Not good enough for you? Here’s more: “And it costs the same as our current hardware and we anticipate that this would have to be replaced, this replacement, which is why I made it easy to switch out the computer, and that’s all that needs to be done. If we take out one computer, plug in the next. That’s it. All the connectors are compatible and you get an order of magnitude more processing and you can run all the cameras at primary full resolution with the complex neural net.

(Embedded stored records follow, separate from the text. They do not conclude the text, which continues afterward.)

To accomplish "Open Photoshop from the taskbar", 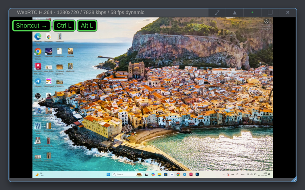I will point(197,174).
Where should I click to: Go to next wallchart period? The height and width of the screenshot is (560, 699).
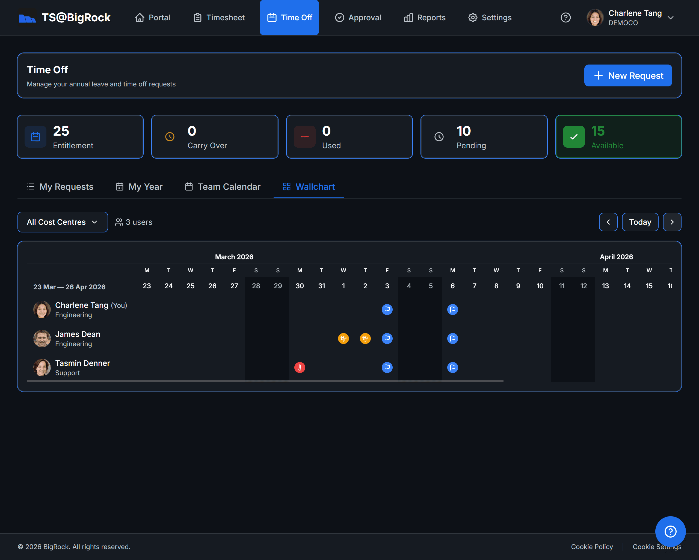(x=672, y=222)
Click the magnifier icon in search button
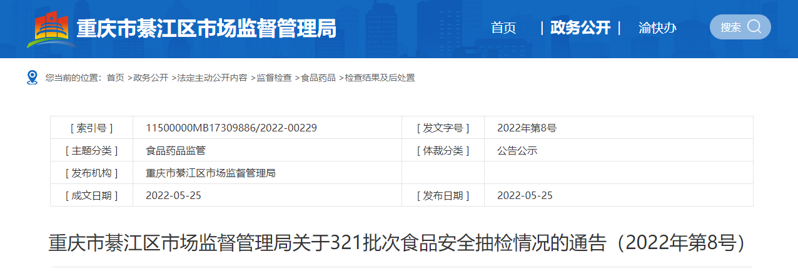The height and width of the screenshot is (271, 798). (x=754, y=27)
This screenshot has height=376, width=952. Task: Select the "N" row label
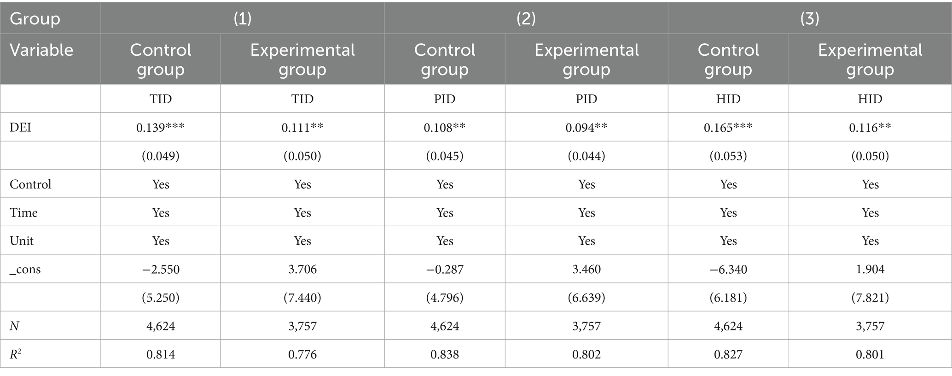click(15, 326)
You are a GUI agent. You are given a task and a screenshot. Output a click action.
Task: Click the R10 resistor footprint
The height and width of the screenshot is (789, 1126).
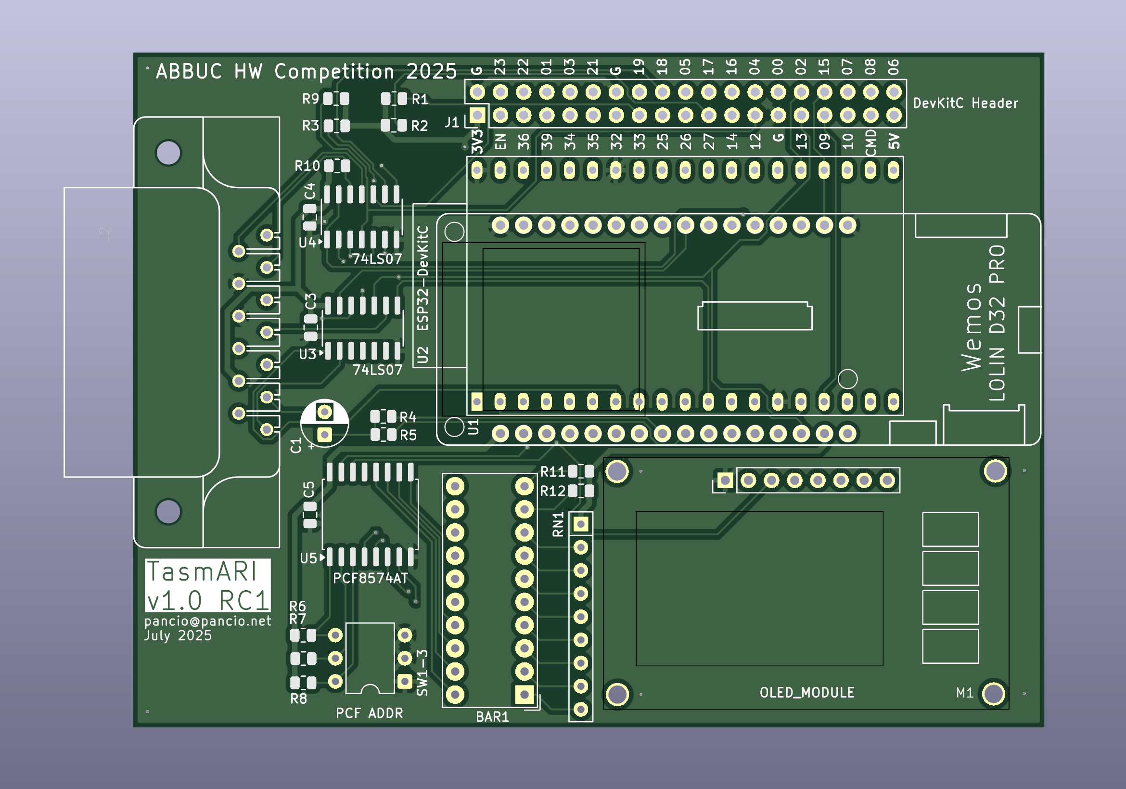click(336, 167)
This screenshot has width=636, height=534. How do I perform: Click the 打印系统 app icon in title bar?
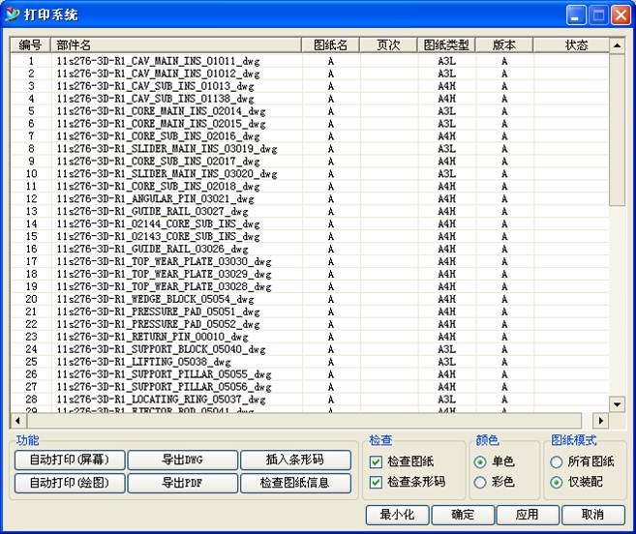[13, 15]
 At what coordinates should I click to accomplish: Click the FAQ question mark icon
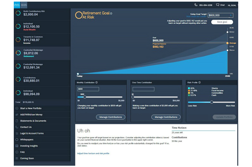point(17,152)
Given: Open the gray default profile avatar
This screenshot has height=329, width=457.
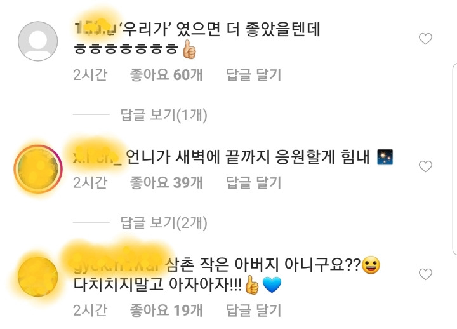Looking at the screenshot, I should point(38,41).
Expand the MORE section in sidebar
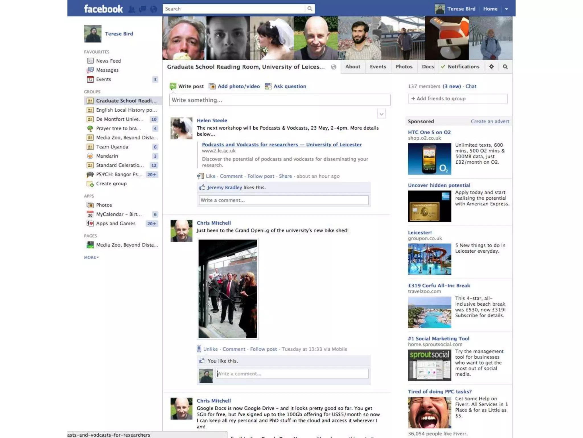 point(91,257)
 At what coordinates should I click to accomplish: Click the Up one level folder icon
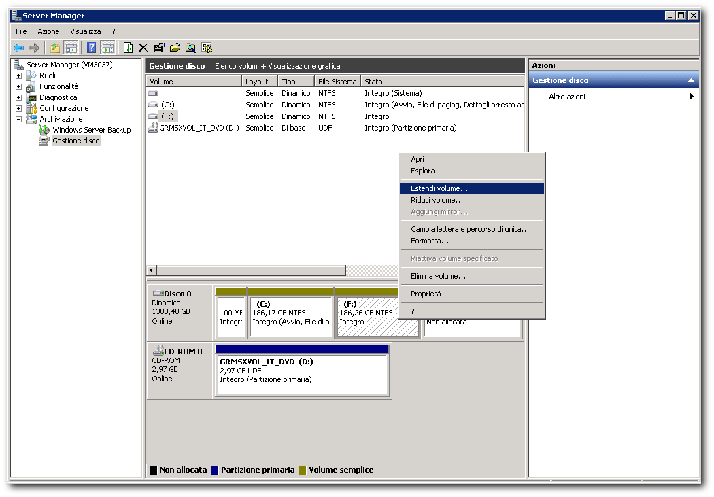(x=55, y=48)
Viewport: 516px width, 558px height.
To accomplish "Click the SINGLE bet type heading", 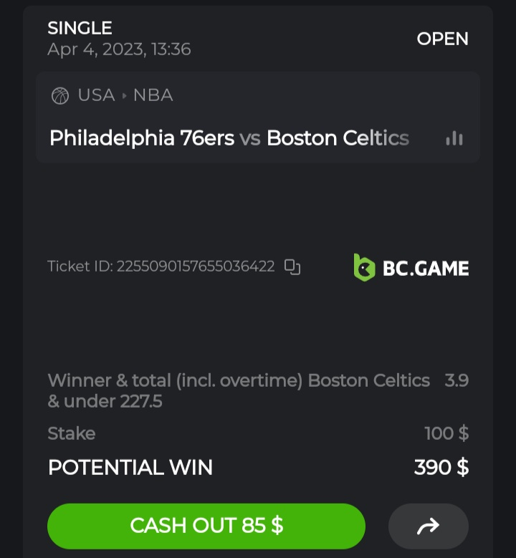I will tap(80, 28).

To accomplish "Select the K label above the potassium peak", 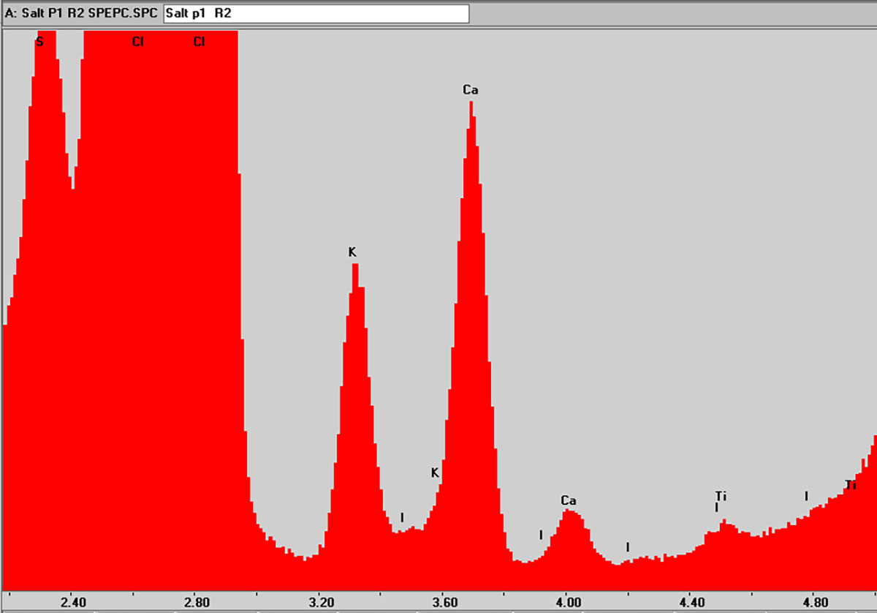I will tap(353, 252).
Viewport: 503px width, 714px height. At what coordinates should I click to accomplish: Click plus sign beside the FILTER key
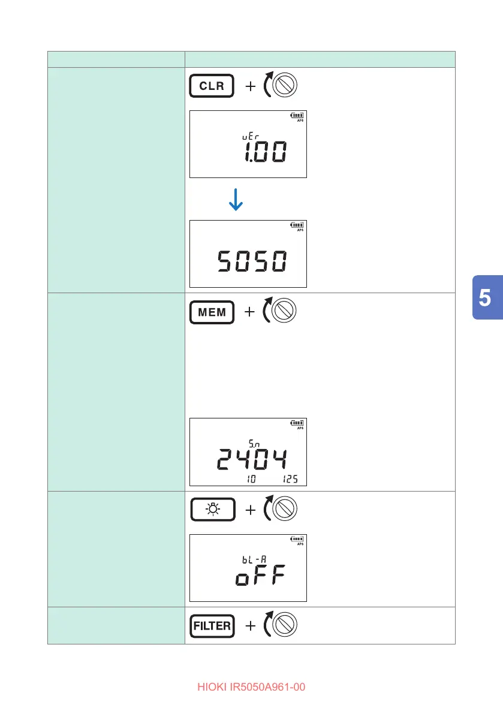(250, 626)
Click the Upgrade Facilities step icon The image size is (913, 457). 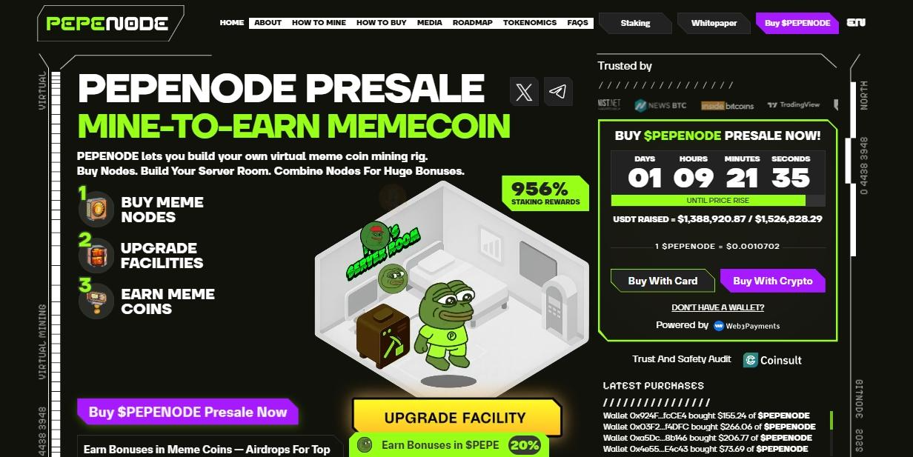(96, 256)
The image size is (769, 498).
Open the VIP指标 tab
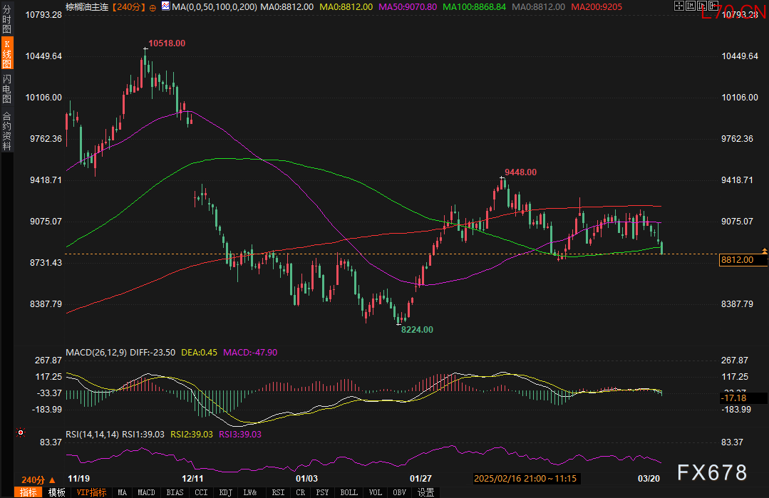click(91, 492)
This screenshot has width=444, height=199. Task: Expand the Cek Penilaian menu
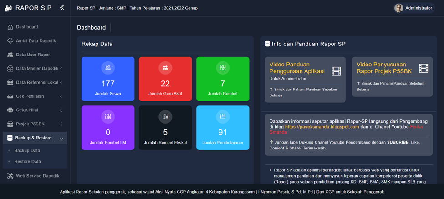[61, 96]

So it’s super kickass.”
They did a survey of what everyone else was doing and whether they had a CPU or a GPU to speed up neural networks, but nobody was doing a bottom-up design from scratch to run neural nets, which is what they decided they should do. [Editor’s side note: Think any other automakers are working on such improvements?]
Here’s more from Pete summarizing the improvements: “it’s a huge number of very simple computations with the memory needed to store the results of those computations right next to the circuits that are doing the matrix calculations. And the net effect is an order of magnitude improvement in the frames per second. Our current hardware, which — I’m a big fan of NVIDIA, they do great stuff, but using a GPU … fundamentally, it’s an emulation mode, and then you also get choked on the bus. So, the transfer between the GPU and the CPU ends up being one that constrains the system. …
“We’ve been in, like, semi-stealth mode basically for the last two to three years on this, but I think it’s probably time to let the cat out of the bag because the cat’s going to come out of the bag anyway.”
Tesla had the benefit of seeing what Tesla’s neural networks looked like 2–3 years ago and what their projections were for the future. They leveraged that knowledge and the ability to totally commit to that style of computing — without any concern for other types of computing (which handicaps the ability of other designers to make radical changes).
Notably, this hardware runs the net on the bare chip. It is reportedly the world’s most advanced computer designed for autonomous driving.
My Own Analysis, Opinion, & Speculation
The biggest surprise of the Tesla conference call was when Elon “let the cat out of the bag” on his stealth custom chip, which I’ll repeat was designed to process neural networks at 10 times the old hardware (which was considered state of this art until today).
Computer hardware has advanced according to Moore’s Law for about 55 years. Transistor count and performance grow at about 100% every 2 years, so when someone announces a 10 fold increase in performance in one generation, this is a real surprise!
Tesla didn’t do this with better semiconductor technology, but by using transistors that allow for more efficiently processing the type of instructions that Tesla needs to run to process the video from Tesla’s 8 high definition cameras. It needs to understand what is around the car to best decide how to drive the car. Other companies are betting on lidar to do this, but Elon strongly believes that using computer vision is the way to solve this problem. Elon’s credibility on this topic presumably got a big boost today with the announcement that they can now process 2,000 frames of video per second with the new hardware, which dwarfs the previously “state of the art” 200 frames per second that was possible with the V2 hardware that ships in all of Tesla’s cars today.
What they didn’t seem to realize — or at least didn’t acknowledge — is that this hardware that processes neural nets 10 times faster and more efficiently than anything else in the world has applications far beyond autonomous driving. This could be similar to how Amazon started selling books and other goods from a website but became so good at maintaining an infrastructure for its site that it decided to sell cloud services to others. Now, Amazon’s cloud infrastructure business may be bigger than its website retail business (I’m not sure). Similarly, Tesla could sell this chip into other industries that have nothing to do with transportation or energy, but that need to run neural networks more quickly to solve their business problems.